SELECTED TEXT
[Start]

The single thing I hate the most about New York is cab drivers who honk and slow down to pull over when they see me walking alone at night, like it wasn’t my choice to walk. If there is one thing anyone can learn about the real New York from watching TV and movies, it’s how to hail a taxi. You stand on the sidewalk, stick up your arm, and one of them will stop. You don’t need a bat signal or anything. The cab drivers who honk are like the the shopkeepers in the garment district who get out their scissors as soon as I ask for a price on something. If I want to buy the ride (or the fabric), I would let proprietor know. I’ve always made a mental note not to accept rides from cabbies who honk, because they lack a certain politeness I require from dudes who I ride in cars with. But, I went against my better judgement last week.

Monday night, I got out of work at 3am. When I hit the sidewalk from my office, with visions of pajamas in my head. There was a girl walking a few paces ahead of me. A yellow cab honked at her and pulled over, but she refused. He seemed to be the only cab coming for a minute or two. In a moment of weakness, I decided to be sloppy seconds and I hailed this guy down. I was immediately put off by the music he was blaring over a staticy iPhone like he was driving the basement of Shoemania. Then he took the stupid route between my office and my place. The smart way involves going through Soho on Broadway, eventually ending up on Delancy toward the Williamsburg Bridge. He instead drove toward Alphabet City, and got on the FDR for thirty seconds, only to exit and follow the loopy path down Grand Street toward the bridge.

[End]

Continue the piece about the late-night cab ride in New York, starting right after its last sentence.

Dataset items:
[Start]

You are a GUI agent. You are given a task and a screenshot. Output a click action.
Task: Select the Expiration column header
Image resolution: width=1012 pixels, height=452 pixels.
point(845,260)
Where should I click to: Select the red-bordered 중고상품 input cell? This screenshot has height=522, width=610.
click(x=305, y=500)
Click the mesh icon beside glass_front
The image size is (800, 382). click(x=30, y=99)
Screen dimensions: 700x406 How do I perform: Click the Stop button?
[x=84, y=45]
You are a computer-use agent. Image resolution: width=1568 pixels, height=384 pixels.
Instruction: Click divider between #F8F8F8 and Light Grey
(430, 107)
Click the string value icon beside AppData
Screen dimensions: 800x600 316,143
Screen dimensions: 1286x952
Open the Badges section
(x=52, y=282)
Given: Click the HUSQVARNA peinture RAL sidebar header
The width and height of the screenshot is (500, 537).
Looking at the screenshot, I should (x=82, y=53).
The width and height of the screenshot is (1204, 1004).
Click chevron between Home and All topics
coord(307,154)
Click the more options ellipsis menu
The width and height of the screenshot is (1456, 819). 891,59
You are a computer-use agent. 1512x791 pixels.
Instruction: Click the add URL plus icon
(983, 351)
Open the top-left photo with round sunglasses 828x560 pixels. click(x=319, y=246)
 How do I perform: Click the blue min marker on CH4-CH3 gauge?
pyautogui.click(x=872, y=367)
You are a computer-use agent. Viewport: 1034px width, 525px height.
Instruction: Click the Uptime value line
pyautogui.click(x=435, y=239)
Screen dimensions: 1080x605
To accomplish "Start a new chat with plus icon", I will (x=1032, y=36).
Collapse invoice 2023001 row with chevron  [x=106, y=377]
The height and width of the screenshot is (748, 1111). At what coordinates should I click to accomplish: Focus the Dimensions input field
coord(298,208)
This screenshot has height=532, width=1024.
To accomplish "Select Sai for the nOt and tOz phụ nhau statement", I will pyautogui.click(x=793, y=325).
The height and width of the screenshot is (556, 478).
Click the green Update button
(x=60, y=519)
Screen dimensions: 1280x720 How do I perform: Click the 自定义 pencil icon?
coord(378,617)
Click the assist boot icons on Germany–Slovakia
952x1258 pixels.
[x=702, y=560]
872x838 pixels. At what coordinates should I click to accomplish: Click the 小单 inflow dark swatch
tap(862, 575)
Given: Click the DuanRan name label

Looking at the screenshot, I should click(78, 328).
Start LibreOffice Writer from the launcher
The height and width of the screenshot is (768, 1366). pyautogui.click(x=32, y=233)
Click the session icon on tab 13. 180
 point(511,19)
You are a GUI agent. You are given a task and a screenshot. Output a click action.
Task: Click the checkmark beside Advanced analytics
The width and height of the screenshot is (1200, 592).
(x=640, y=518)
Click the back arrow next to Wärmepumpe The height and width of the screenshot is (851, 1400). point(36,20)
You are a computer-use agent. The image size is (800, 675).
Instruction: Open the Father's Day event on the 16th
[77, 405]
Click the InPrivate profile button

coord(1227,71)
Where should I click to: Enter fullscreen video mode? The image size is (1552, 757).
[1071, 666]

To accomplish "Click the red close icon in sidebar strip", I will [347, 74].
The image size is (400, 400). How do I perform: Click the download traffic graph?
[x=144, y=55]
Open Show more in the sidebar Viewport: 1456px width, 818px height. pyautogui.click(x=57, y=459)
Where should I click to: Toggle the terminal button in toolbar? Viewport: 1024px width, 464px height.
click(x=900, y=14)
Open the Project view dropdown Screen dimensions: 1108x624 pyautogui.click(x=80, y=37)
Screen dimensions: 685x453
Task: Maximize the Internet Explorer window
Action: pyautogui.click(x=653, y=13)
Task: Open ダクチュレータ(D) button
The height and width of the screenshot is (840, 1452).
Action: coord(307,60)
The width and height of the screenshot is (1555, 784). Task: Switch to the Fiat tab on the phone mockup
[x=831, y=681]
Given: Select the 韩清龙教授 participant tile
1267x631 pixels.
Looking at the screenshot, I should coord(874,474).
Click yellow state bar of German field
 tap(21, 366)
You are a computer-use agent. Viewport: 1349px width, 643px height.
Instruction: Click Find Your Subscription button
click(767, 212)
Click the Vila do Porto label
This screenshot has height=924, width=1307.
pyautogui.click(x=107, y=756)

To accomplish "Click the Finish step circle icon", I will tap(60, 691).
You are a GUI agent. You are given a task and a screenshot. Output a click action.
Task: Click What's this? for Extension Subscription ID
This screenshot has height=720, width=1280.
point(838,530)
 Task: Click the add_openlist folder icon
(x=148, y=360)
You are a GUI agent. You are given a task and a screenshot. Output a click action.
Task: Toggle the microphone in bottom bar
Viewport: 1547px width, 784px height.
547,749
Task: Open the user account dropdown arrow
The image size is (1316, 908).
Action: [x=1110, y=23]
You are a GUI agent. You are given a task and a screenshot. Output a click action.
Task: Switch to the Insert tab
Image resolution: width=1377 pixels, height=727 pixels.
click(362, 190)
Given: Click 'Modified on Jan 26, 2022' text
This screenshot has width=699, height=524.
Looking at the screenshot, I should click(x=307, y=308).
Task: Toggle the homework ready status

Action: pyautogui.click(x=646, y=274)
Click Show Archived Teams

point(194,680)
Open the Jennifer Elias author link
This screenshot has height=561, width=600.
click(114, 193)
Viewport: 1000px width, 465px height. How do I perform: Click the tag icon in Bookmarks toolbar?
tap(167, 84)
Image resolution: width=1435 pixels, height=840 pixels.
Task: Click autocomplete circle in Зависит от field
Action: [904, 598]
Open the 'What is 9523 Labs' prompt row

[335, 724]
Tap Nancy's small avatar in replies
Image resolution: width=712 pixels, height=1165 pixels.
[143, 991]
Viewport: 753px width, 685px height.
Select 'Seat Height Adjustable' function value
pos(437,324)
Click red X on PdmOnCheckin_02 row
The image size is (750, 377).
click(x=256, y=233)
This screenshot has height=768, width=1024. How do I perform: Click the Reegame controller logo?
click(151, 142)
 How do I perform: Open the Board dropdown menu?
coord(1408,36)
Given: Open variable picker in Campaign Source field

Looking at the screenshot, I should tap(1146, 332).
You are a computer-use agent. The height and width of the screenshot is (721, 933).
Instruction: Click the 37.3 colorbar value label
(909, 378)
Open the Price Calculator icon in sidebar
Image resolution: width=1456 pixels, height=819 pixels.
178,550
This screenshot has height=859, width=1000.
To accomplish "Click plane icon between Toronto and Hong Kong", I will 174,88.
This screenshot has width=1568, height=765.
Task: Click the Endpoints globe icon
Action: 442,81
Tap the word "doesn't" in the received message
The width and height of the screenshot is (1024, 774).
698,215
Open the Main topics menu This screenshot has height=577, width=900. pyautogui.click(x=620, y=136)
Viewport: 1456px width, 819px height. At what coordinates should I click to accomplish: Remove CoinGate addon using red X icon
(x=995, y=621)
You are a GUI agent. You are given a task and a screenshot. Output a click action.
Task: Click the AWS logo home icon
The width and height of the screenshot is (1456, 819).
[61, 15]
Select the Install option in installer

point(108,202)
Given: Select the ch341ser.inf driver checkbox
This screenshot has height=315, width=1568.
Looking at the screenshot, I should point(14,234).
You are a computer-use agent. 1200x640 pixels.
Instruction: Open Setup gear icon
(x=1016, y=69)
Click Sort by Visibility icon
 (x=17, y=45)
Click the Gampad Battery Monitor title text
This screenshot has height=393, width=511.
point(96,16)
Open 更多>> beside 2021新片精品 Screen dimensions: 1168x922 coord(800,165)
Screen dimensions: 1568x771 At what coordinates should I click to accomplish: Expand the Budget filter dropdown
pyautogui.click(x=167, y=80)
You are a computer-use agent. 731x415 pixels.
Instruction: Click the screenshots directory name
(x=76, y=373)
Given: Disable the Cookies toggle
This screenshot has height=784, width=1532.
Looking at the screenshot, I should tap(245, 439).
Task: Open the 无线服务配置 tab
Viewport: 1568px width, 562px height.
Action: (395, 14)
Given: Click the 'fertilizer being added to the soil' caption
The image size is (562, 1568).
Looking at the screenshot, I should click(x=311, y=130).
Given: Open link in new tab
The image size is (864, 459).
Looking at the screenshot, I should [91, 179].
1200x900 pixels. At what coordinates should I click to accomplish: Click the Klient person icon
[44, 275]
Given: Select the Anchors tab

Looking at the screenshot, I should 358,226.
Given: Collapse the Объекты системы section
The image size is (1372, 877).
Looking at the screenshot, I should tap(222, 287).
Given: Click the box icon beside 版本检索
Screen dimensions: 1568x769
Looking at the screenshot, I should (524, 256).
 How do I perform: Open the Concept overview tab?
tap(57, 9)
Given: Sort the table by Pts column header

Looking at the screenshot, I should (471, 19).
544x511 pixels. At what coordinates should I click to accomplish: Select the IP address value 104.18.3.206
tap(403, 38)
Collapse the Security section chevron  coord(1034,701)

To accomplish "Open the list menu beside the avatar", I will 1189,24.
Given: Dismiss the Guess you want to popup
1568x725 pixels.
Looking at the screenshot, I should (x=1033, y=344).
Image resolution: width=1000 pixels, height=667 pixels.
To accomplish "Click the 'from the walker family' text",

[End]

RESULT FOR THIS TASK
I can forgive the crackling music and the poor choice of route, but then he failed to notice the sign that the exit was closed. He slammed on the brakes so we didn’t hit the bright orange barrier. Then he put the cab into reverse along the shoulder, and pulled back out onto the highway. Once we were in the Lower East Side, he took a side street that had the asphalt torn up, and it ended with another construction barrier. At this point, I looked up to check out his taxi license, thinking I’d call to complain if he turned down another dead end. But he had no photo or paper in the window behind his head. This completely set off my sketch-dar, and I grabbed my keys and clutched my purse in case he pulled a knife or something and I needed to tuck and roll. In the end, he got me to my apartment. There was no pun-ridden headline about me in the New York Post, and I calmed down after a eating a snack and putting on pajamas. And the experience solidified my biggest piece of advice about living in New York: follow your gut. Unless I’m bleeding and on my way to an ER, I will step into no cab that honks.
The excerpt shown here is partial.